--- Start of Record set ---
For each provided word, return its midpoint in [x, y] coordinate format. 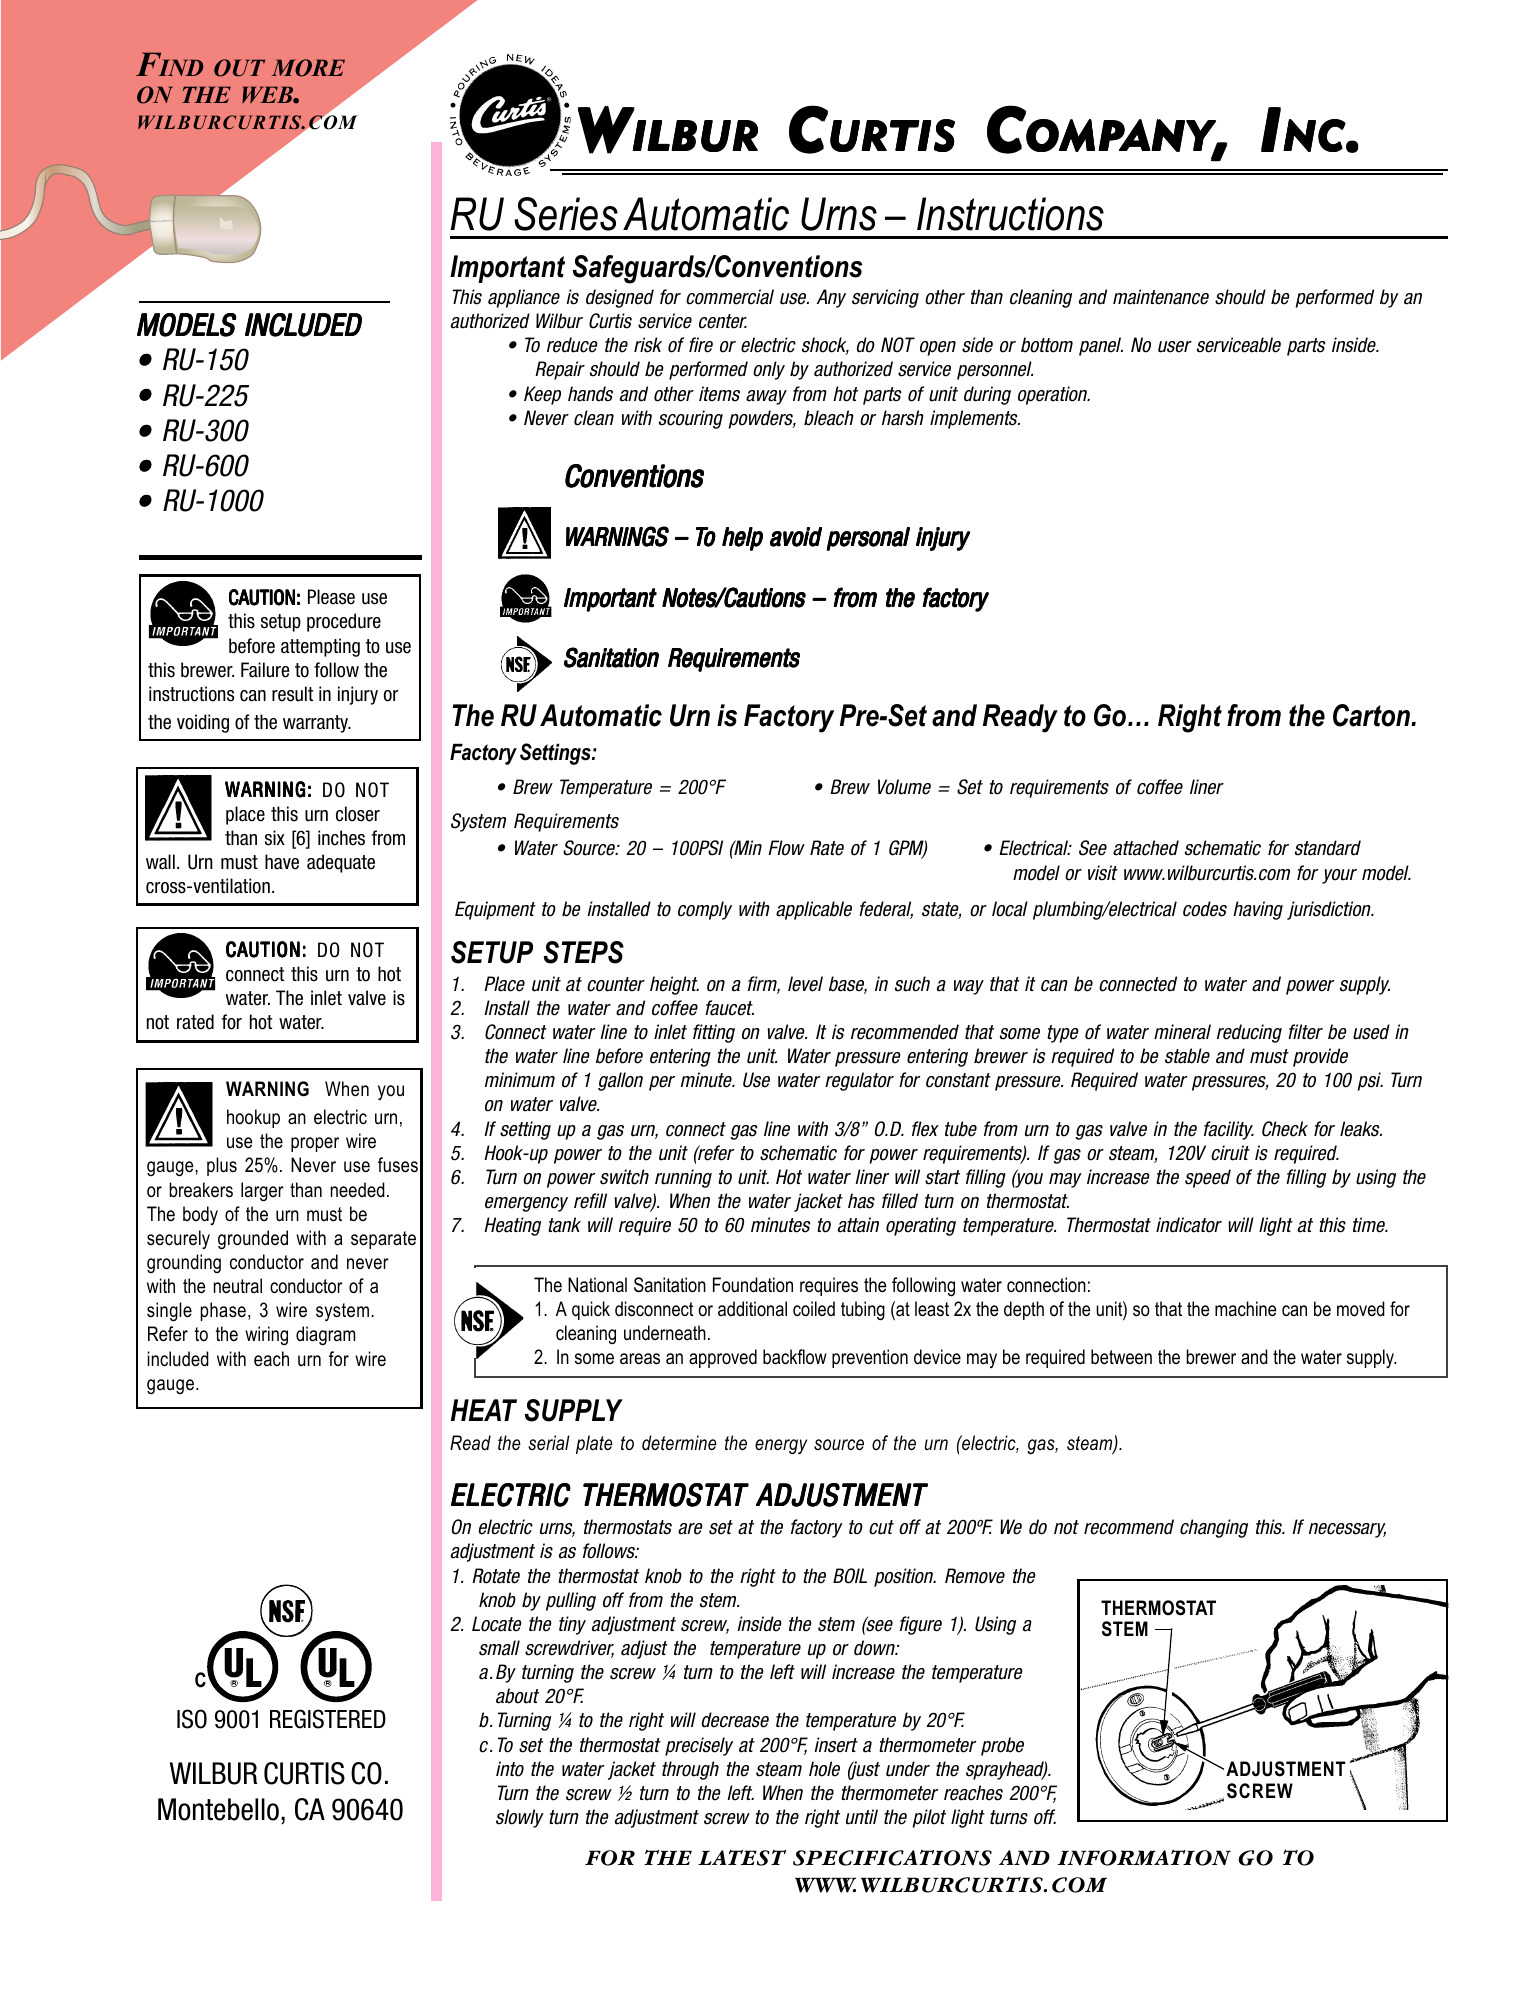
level [805, 984]
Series [566, 214]
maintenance [1161, 297]
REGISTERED [328, 1719]
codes [1205, 909]
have [282, 862]
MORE [308, 68]
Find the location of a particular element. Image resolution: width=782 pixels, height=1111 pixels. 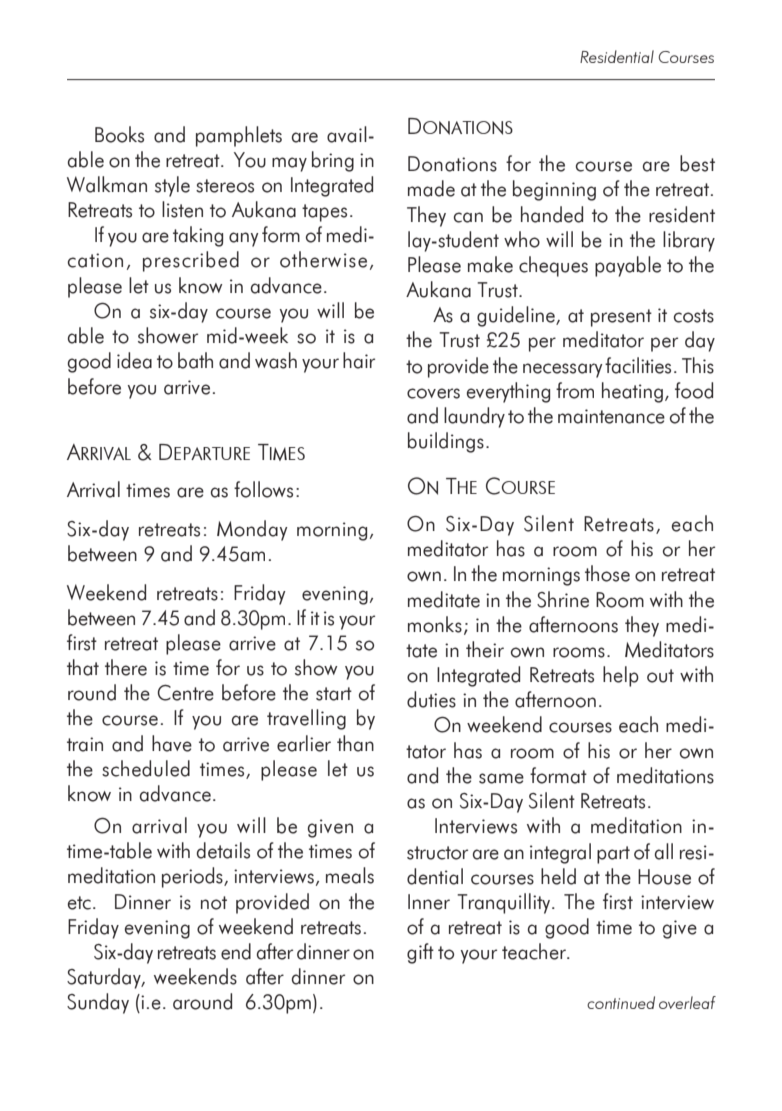

those is located at coordinates (607, 573).
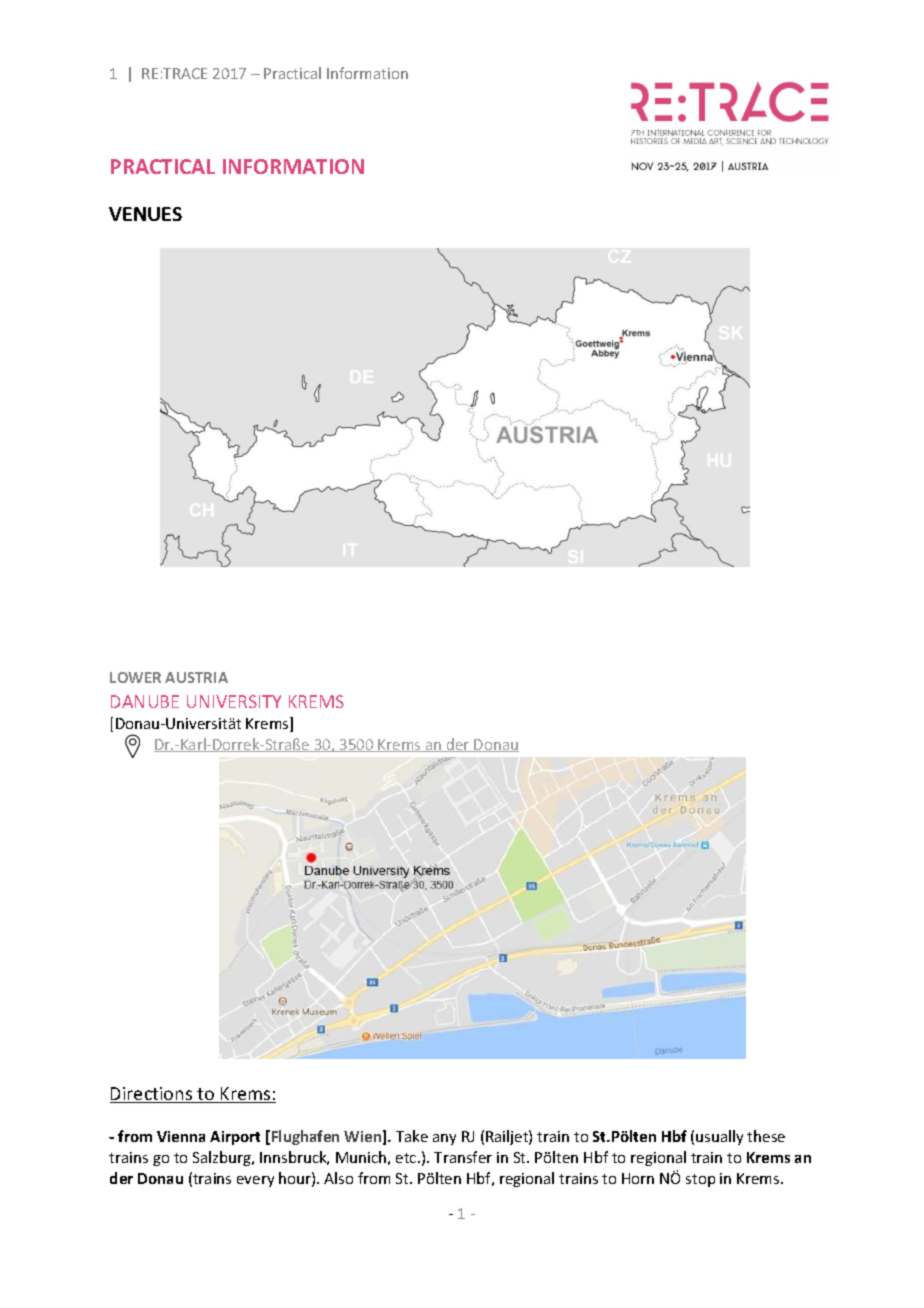 The height and width of the screenshot is (1308, 924). I want to click on VENUES, so click(145, 214).
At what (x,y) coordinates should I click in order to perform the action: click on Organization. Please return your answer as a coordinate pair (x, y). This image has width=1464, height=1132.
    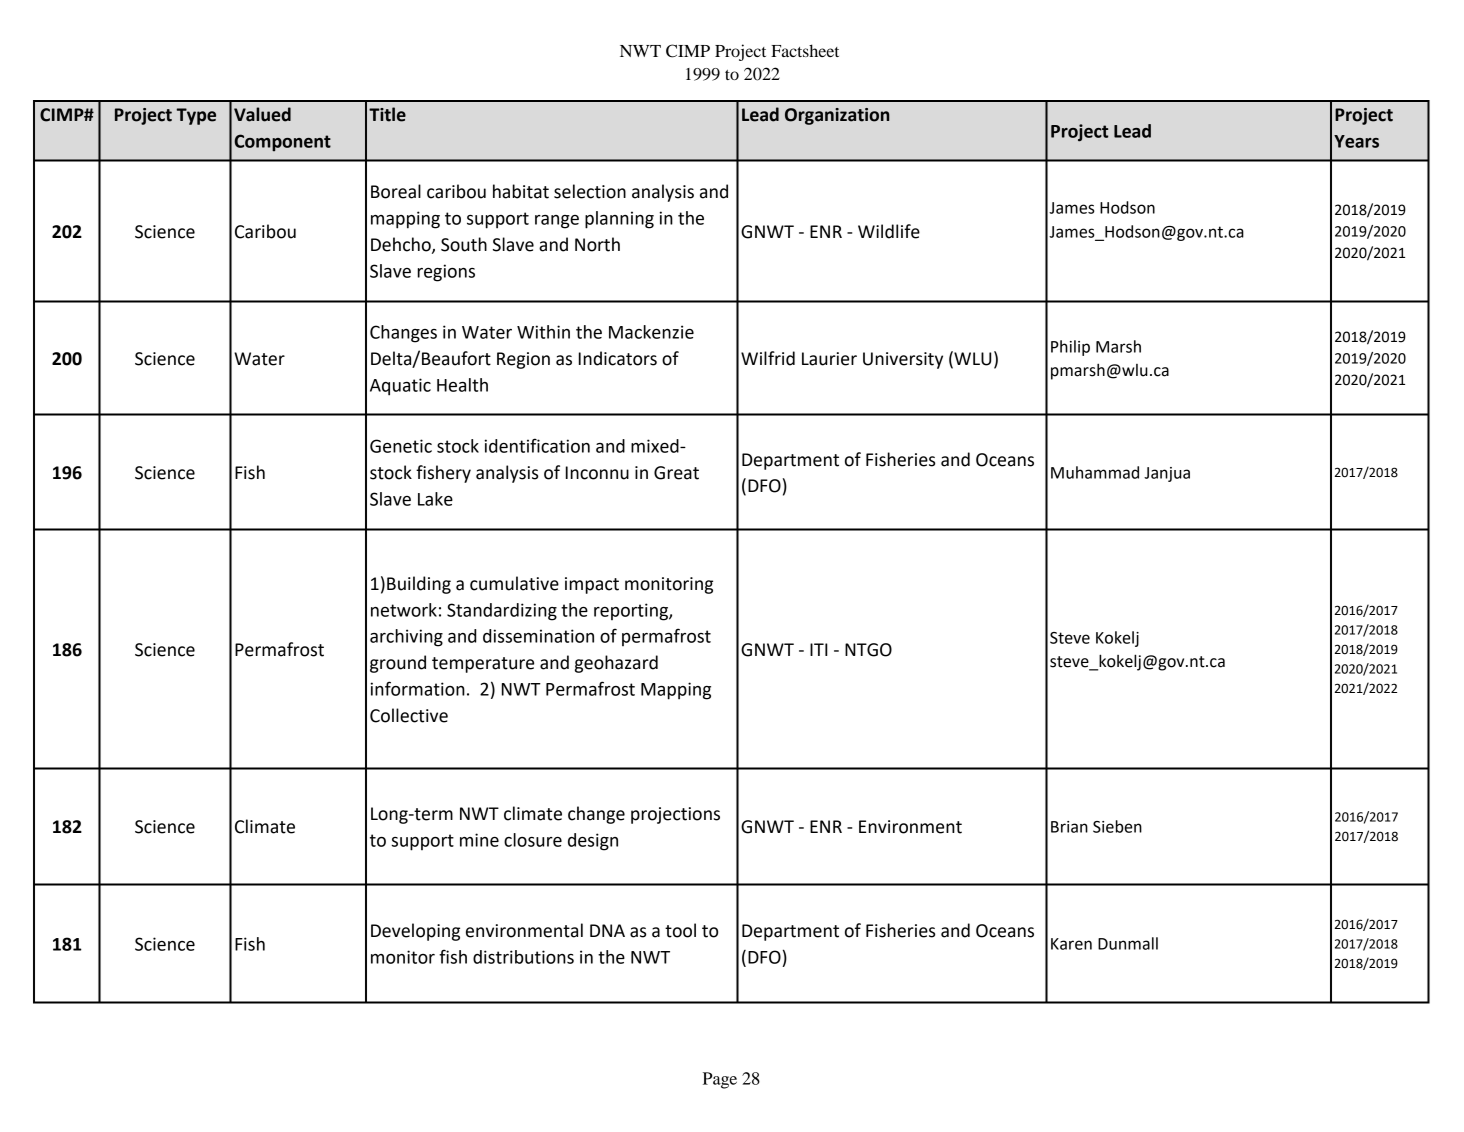
    Looking at the image, I should click on (837, 116).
--- End of Record set ---
= Short task =
How many lines of the material above contain the word "coordinates"? Reply with the number alone.

= Output =
2